What Isobel's Case Teaches Us

Making Isobel's Value Visible.  

Isobel's goal in setting a conversation with her boss was to negotiate with him to restructure her role, and indirectly the department, so that she could more effectively deliver on her existing responsibilities but also incorporate the new demands that were being made on her time. She was not clear that her boss knew very much about the work she had been doing; she had failed to make this aspect of her work visible to him on an ongoing basis. So she pulled together a presentation that described her efforts with governmental operations and the extent of the extra work she had been doing. She also carefully delineated the results of her efforts—what she'd saved the company by her interventions—in the first case and in the ongoing work she had been doing. By focusing on the communication strategy she'd developed and how it had paid off, she tried to make her value visible in a currency that he valued. She wanted, she told him, to discuss her role as it was evolving. He was enormously flattering, telling her what a good job she was doing. But, unfortunately, he said, the timing was not right for any change.

Making your value visible has the potential to create the incentives for the other person to negotiate with you, but in Isobel's case, it was not enough to get her boss to negotiate. She knew she had to take stronger measures—and raising the costs of the status quo is one way to do that.

Raising the Costs of the Status Quo

The CEO in Lisa's situation was not such a reluctant negotiator. He knew Lisa and knew her value and clearly wanted to keep her with the company. If the arrangement she proposed could work, he would be for it. But sometimes negotiators are more reluctant.

Raising the Stakes with Reluctant Negotiators.  

Occasionally you successfully make your value visible, yet the other person sees no incentive to negotiate with you. That's when it's time to raise the stakes and put more pressure on the other party to negotiate with you seriously—which requires that you make the status quo appear less promising. In negotiation terms, that can mean making each party's relative BATNAs—Best Alternative to a Negotiated Agreement—more obvious. Here, we consider how BATNAs are related to both parties' relative bargaining power.

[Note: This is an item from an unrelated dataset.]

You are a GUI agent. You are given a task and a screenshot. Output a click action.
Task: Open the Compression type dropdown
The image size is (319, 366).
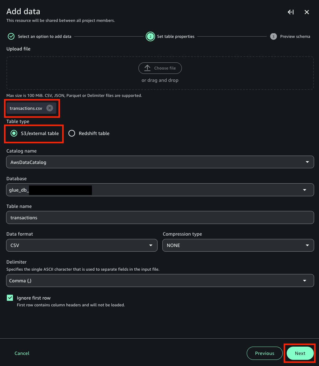tap(238, 245)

Formal Power and Informal Power: An Interdependent Relationship.  

Because n-negotiations occur within organizations, it's often assumed that bargaining power follows hierarchical lines—that is, a boss has more power and control over negotiating outcomes than her employee. We assume this is the case because as subordinates, we are more dependent on a boss than she might be on us. However, dependence on others during negotiations also has to do with alternatives outside the agreement. A good alternative allows us to accrue bargaining power, while a poor one loses bargaining power.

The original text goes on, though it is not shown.